И действительно, через минуту официант торжественно выволок из кухни огромное блюдо с чем-то, что показалось нам свежезажаренным страусом. Кряхтя, официант взгромоздил все это на стол перед Чучей, который, в свою очередь, тихо застонал. Мы заржали.

— Жри, раз мало... — хихикая, проговорил Першинин.

— Да, — совершенно серьезно подтвердил Карабасов. — Пока не съешь, из-за стола не выйдешь. Нечего русский флот позорить.

— Чуваки-и!.. — умоляюще зашептал Чуча. — Помогите!

Но мы лишь жестоко посмеивались. Да и при всем желании ничем помочь не могли — ведь и наши порции были столь огромны, что мы чувствовали себя туго нафаршированными помидорами. А впереди нас еще ждал десерт. Да и вина было еще много.

В результате мы выползли из ресторана абсолютно недееспособными. Чуча был совершенно синим и мог только икать. Тем временем неумолимо надвигалась репетиция.

* * *

Кое-как собрав всю амуницию, мы погрузились в автобус и отправились репетировать. Леша озабоченно спрашивал у импресарио, сможем ли мы без проблем отыскать себе какой-нибудь небольшой свободный «пятачок», чтобы спокойно пройти наше «дефиле».

— Ни х... себе пятачок! — только и выговорил Палыч, когда мы выползли из автобуса.

Перед нами простирался огромный футбольный стадион «Stadium Nord», выглядевший как самое пустое место на земле.

— Подойдет? — осведомился импресарио.

Недавно переставший икать Чуча открыл было рот, но Палыч мгновенно затолкал в него огромное яблоко. Чуча снова принялся синеть, а Палыч стал объяснять, что почувствовал, как в Чучином мозгу созрела еще одна шутка, вроде: «не, мы тут не поместимся». Он сказал, что нас тут же бы вывезли в чистое поле и мы бы, заблудившись, умерли от голода.

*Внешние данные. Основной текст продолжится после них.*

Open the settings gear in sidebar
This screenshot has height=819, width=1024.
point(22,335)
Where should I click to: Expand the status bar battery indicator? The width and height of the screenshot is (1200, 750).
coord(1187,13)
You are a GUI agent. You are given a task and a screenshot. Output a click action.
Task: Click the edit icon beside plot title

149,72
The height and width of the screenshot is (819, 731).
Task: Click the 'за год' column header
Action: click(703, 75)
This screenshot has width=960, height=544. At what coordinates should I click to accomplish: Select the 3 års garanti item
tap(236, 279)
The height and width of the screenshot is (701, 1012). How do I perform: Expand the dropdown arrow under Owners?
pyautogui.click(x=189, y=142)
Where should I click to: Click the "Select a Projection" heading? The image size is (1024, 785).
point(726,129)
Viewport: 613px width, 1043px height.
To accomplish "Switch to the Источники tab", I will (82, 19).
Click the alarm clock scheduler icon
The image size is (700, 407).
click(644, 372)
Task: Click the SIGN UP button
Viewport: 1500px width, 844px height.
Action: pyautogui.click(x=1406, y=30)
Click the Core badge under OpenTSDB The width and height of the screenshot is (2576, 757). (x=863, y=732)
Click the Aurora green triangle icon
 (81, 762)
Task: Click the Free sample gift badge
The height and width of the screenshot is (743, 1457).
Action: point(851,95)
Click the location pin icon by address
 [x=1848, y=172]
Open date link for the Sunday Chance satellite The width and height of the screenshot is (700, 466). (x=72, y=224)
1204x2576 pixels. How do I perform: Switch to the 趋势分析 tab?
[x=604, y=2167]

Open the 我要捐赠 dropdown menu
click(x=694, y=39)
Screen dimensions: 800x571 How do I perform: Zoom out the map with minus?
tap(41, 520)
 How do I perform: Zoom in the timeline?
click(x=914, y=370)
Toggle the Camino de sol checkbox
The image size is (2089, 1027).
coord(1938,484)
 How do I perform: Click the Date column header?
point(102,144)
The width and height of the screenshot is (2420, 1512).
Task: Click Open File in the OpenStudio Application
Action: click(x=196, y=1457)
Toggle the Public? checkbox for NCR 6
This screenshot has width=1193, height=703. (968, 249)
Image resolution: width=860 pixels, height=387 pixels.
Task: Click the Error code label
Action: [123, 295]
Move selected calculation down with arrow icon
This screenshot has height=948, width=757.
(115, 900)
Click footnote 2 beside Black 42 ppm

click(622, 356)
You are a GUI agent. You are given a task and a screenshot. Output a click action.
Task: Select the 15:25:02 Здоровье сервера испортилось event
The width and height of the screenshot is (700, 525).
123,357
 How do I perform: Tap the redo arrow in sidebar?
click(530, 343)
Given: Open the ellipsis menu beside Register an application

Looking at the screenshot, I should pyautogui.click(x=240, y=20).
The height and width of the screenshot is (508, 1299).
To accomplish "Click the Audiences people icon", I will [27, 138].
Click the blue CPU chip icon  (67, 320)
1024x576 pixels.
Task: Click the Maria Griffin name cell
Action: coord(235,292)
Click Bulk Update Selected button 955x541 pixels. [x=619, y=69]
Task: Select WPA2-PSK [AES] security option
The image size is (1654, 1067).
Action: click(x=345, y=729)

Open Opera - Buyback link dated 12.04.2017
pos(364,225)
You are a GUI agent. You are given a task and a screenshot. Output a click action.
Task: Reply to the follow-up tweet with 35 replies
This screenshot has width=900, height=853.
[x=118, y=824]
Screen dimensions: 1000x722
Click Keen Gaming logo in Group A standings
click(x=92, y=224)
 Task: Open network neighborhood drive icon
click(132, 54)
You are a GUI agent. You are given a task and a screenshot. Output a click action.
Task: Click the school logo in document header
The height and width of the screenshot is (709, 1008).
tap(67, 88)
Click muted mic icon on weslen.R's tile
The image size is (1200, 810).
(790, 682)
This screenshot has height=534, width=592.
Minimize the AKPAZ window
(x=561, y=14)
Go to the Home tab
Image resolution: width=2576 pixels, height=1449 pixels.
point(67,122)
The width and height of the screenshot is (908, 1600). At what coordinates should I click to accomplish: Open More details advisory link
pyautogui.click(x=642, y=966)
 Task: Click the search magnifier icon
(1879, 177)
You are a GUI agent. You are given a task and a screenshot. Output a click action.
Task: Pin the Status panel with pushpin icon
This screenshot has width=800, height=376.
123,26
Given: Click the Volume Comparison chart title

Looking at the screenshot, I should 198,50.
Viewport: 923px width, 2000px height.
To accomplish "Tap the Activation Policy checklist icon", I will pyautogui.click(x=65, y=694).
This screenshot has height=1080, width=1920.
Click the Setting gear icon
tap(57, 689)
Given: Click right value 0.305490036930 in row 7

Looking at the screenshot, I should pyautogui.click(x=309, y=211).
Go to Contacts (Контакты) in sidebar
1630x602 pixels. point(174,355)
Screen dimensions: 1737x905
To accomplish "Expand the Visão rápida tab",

Першинин предположил, что мы какое-то время питались бы Чучей. Дядя Саша возмутился и заметил, что питаться барабанщиками, да еще такими тупыми, «ни х...я не комильфо!», говоря по-французски. Толик обиделся и заявил, что за иного тупого барабанщика дают пять умных валторнистов, и вообще...

Но в этот момент Карабасов издал трубный крик: «Строиться!», и мы пошли топтать изумрудный газон лучшего стадиона Лилля.

Одним из сложнейших номеров нашего плац-концерта было исполнение в середине программы песни на французском языке.

Для того чтобы ее выучить, еще в Питере Леша раздал нам листочки с текстом, записанным в русской транскрипции. Он уверял, что это очень известная французская народная песня и что зритель будет просто пищать от восторга. Перед самым отъездом к нам пришла строгая тетя с филфака и долго учила с нами французское произношение. Овладеть грассированием и прононсом было несложно. Сложно было понять, о чем поется в песне, — мы хотели придать нашему исполнению как можно больше драматургии. Но перевести песню на русский не могла даже тетя — она утверждала, что это что-то вроде детской считалочки: у некоей Руселль три дома, у каждого дома три крыши, под каждой крышей чего-то тоже три и так далее, то есть нечего и заморачиваться — нужно просто петь.